Thanks to the relatively recent discovery of major oil reserves, the economy of Equatorial Guinea, a historically low-income country in West Africa, has surged over the past decade. FHI 360 is working with individuals at all levels of the education sector to ensure that the nation's education system — specifically its teacher corps and primary schools — can surge along with it.

Equatorial Guinea photo 1The Program for Education Development of Equatorial Guinea, or PRODEGE as it is known in Spanish, grew out of an agreement between the country's president, H.E. Obiang Nguema Mbasogo, and John Hess, CEO of Hess Corporation, an energy company that has conducted business in the country for more than a decade. Through this landmark public–private partnership, FHI 360 works with the nation's Ministry of Education and Science to raise the quality of the country's schools and improve student learning.

The country is already seeing a demand for more skilled workers as oil, trade and other economic opportunities take hold. However, only one of six children who enter the nation's primary schools completes the six years of studies on time, according to ministry data produced with assistance from FHI 360. Roughly half of the nation's primary school students are too old for their grade, and just one of every three high school graduates is female.

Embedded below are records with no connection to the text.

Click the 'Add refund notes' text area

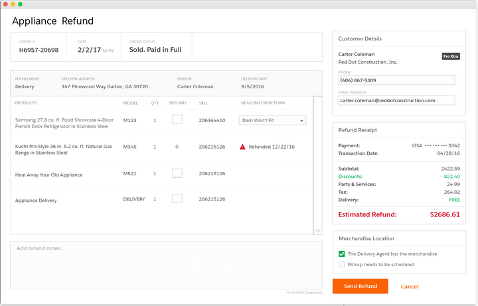pos(166,266)
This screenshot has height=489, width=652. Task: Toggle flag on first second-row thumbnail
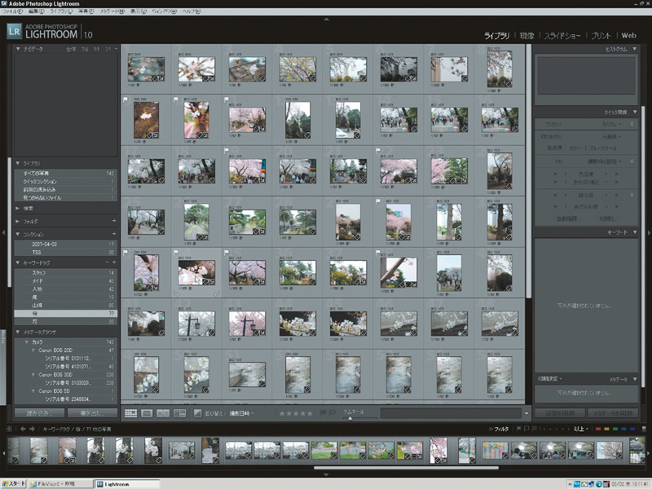[x=125, y=99]
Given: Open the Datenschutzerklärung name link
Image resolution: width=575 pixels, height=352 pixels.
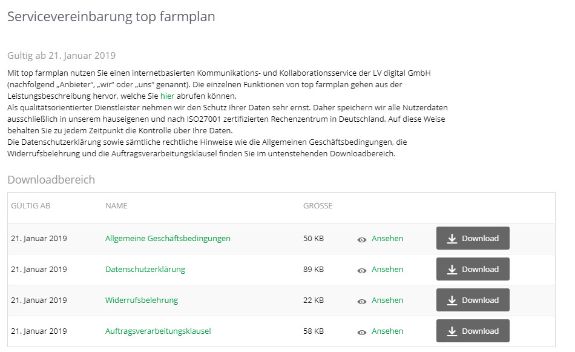Looking at the screenshot, I should tap(145, 269).
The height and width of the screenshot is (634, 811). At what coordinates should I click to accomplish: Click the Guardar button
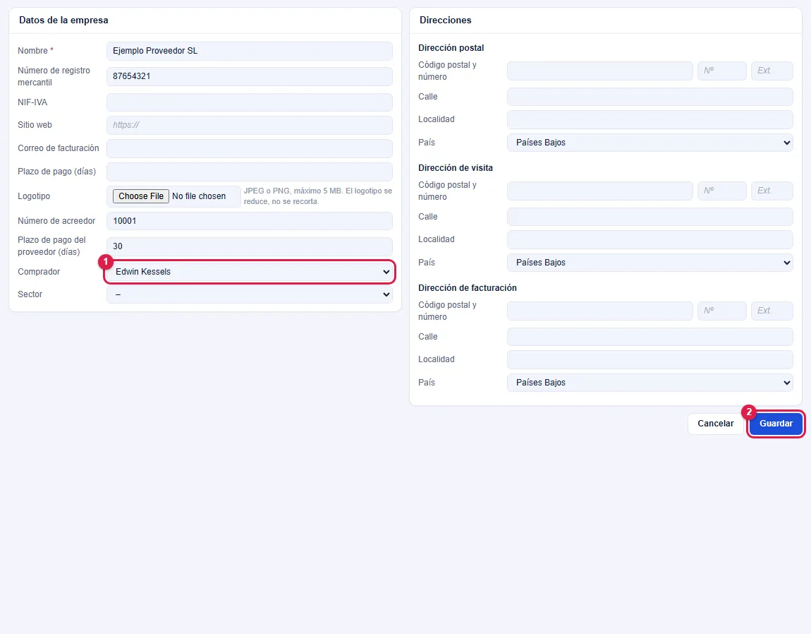(x=776, y=424)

"Government officials recognize that improving the nation's education system is essential so the country has homegrown talent to fill the emerging jobs," explained Sergio Ramírez, a senior project director for the program.

Creating 'active schools'

PRODEGE uses a model for school improvement known as "active schools." Through this approach, which was originally pioneered in Latin America, educators use self-paced learning guides that are designed by local instructors. Active schools promote student government groups that model civic and democratic behavior. They also encourage strong community participation in the learning process to help students learn real-life skills that they can apply outside of the classroom.Equatorial Guinea photo 2

With its emphasis on achieving literacy by the time students complete first grade, repetition rates across all primary grades has dropped by 15 percent. Student enrollment in primary grades has also increased 7 percent since the program's inception.

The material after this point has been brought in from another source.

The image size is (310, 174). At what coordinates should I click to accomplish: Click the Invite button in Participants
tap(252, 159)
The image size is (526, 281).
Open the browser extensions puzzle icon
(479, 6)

Since PRODEGE began in 2006, FHI 360's experts have overseen the training of 48 master teachers, who in turn have helped boost the skills of more than 2,000 educators across the country. A total of 992 primary school teachers have graduated from a two-year, FHI 360-led teaching certification program that focuses on increasing subject-matter knowledge and improving pedagogical skills, as well as teaching educators how to manage multigrade classrooms and make lessons more engaging.

In addition to training teachers, FHI 360 is providing ongoing support to 54 primary active schools across the country, with a combined 3,200 students. The schools serve as models for effective learning and improved teacher practice. Those schools have been equipped with school supplies, classroom materials and classroom furniture.

PRODEGE has also strengthened the capacity of the education ministry to serve the country's schools. FHI 360 and the ministry established a data collection system and school map to record information about schools, teachers and students. This information helps the ministry evaluate national trends and identify the greatest needs at the school level.

"What has been accomplished involves the effort of many educators and communities around the country," said Carmen Siri, PRODEGE program director. "The program has built the capacity and hopes of hundreds, possibly thousands of Equatoguineans."

PHOTOS: (top) As a result of FHI 360's program, repetition rates have dropped 15 percent across all primary grades. (bottom) FHI 360-trained master teachers have helped boost the skills of more than 2,000 educators across the country. (courtesy of Hess Corporation)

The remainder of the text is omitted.